Data for processing
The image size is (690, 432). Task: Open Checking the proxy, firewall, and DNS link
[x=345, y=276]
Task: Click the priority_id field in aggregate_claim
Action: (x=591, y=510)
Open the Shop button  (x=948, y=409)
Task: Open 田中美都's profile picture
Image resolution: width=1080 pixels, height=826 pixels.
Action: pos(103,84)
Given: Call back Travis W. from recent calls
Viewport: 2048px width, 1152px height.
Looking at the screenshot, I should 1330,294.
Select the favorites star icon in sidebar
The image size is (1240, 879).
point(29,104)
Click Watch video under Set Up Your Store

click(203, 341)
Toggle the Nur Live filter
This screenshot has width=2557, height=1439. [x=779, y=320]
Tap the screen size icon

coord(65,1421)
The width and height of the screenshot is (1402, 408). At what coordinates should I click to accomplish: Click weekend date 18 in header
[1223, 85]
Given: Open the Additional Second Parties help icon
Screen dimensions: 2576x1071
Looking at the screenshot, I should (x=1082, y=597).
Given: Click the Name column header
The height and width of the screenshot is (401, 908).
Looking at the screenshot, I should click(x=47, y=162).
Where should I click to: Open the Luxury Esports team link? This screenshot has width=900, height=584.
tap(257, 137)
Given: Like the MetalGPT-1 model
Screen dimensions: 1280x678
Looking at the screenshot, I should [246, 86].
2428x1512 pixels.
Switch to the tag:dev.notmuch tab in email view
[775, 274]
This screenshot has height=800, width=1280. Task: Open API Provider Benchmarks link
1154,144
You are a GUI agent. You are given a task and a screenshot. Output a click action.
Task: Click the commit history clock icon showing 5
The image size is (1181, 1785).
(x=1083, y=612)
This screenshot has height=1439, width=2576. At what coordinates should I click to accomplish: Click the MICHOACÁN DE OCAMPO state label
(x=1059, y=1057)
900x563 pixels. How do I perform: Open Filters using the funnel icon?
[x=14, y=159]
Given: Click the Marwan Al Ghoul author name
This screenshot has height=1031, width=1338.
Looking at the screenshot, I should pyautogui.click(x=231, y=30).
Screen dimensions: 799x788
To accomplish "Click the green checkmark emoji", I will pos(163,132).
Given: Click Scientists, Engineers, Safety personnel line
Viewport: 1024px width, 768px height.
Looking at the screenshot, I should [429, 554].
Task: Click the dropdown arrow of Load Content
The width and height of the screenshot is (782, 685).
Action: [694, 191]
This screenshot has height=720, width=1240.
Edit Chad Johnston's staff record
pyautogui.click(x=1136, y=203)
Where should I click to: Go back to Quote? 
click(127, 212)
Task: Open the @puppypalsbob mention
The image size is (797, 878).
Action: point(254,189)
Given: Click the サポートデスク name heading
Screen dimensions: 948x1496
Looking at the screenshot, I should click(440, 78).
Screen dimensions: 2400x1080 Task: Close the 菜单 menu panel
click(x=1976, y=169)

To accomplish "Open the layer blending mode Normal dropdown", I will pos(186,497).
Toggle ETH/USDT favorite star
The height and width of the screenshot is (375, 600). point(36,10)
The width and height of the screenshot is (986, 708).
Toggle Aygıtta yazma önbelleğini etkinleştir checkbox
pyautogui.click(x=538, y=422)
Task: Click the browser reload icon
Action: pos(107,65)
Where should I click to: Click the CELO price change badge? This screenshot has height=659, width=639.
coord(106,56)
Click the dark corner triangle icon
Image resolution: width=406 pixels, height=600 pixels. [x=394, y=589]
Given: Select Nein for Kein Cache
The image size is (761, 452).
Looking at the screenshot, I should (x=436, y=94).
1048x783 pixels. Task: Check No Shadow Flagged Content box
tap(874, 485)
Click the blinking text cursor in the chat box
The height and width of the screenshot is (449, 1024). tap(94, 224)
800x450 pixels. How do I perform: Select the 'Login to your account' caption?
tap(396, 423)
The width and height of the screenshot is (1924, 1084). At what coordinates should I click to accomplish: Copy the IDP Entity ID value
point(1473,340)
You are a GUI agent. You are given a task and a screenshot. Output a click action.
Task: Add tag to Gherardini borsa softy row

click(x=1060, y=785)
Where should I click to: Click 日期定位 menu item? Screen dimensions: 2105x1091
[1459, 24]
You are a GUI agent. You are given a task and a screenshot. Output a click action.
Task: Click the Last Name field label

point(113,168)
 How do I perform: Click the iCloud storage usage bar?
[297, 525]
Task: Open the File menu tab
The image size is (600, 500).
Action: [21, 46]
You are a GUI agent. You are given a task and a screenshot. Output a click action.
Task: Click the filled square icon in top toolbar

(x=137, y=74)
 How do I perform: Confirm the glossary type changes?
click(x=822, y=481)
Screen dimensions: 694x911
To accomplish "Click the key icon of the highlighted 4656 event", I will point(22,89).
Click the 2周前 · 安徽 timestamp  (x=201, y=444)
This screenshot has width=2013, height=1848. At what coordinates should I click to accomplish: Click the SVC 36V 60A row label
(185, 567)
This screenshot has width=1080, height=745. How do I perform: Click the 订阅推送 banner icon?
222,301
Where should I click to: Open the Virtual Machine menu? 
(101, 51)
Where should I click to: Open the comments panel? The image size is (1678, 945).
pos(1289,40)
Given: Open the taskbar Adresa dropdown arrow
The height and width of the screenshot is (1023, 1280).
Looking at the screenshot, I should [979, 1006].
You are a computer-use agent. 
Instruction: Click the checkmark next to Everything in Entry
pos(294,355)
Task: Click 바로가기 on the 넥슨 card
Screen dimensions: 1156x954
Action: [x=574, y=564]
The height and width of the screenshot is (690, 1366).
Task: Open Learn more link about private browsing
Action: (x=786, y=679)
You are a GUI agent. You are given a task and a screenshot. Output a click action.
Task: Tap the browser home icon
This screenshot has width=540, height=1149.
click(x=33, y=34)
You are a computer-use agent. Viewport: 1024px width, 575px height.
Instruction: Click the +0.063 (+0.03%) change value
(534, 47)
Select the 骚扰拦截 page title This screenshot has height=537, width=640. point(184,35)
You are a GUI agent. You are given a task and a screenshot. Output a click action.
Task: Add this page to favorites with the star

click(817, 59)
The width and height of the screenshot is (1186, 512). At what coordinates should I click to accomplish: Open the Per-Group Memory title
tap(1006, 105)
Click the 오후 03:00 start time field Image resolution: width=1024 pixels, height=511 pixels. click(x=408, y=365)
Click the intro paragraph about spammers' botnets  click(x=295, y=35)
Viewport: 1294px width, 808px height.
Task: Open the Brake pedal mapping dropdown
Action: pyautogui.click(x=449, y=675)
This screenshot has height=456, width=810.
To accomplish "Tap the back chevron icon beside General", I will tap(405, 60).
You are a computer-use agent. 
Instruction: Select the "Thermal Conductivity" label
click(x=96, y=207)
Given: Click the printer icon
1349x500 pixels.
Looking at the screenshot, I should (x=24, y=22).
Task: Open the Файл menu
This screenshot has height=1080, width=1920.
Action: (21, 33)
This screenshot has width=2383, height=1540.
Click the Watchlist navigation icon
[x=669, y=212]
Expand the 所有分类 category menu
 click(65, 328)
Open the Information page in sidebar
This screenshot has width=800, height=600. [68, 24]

Given problem
Please arrange the lines from the line with "Toggle ETH/USDT favorite star" to the line with "click(x=1060, y=785)", both included, as a JSON list of strings with one string per line. Leave out blank lines.

Worked solution
[
  "Toggle ETH/USDT favorite star",
  "The height and width of the screenshot is (375, 600). point(36,10)",
  "The width and height of the screenshot is (986, 708).",
  "Toggle Aygıtta yazma önbelleğini etkinleştir checkbox",
  "pyautogui.click(x=538, y=422)",
  "Task: Click the browser reload icon",
  "Action: pos(107,65)",
  "Where should I click to: Click the CELO price change badge? This screenshot has height=659, width=639.",
  "coord(106,56)",
  "Click the dark corner triangle icon",
  "Image resolution: width=406 pixels, height=600 pixels. [x=394, y=589]",
  "Given: Select Nein for Kein Cache",
  "The image size is (761, 452).",
  "Looking at the screenshot, I should (x=436, y=94).",
  "1048x783 pixels. Task: Check No Shadow Flagged Content box",
  "tap(874, 485)",
  "Click the blinking text cursor in the chat box",
  "The height and width of the screenshot is (449, 1024). tap(94, 224)",
  "800x450 pixels. How do I perform: Select the 'Login to your account' caption?",
  "tap(396, 423)",
  "The width and height of the screenshot is (1924, 1084). At what coordinates should I click to accomplish: Copy the IDP Entity ID value",
  "point(1473,340)",
  "You are a GUI agent. You are given a task and a screenshot. Output a click action.",
  "Task: Add tag to Gherardini borsa softy row",
  "click(x=1060, y=785)"
]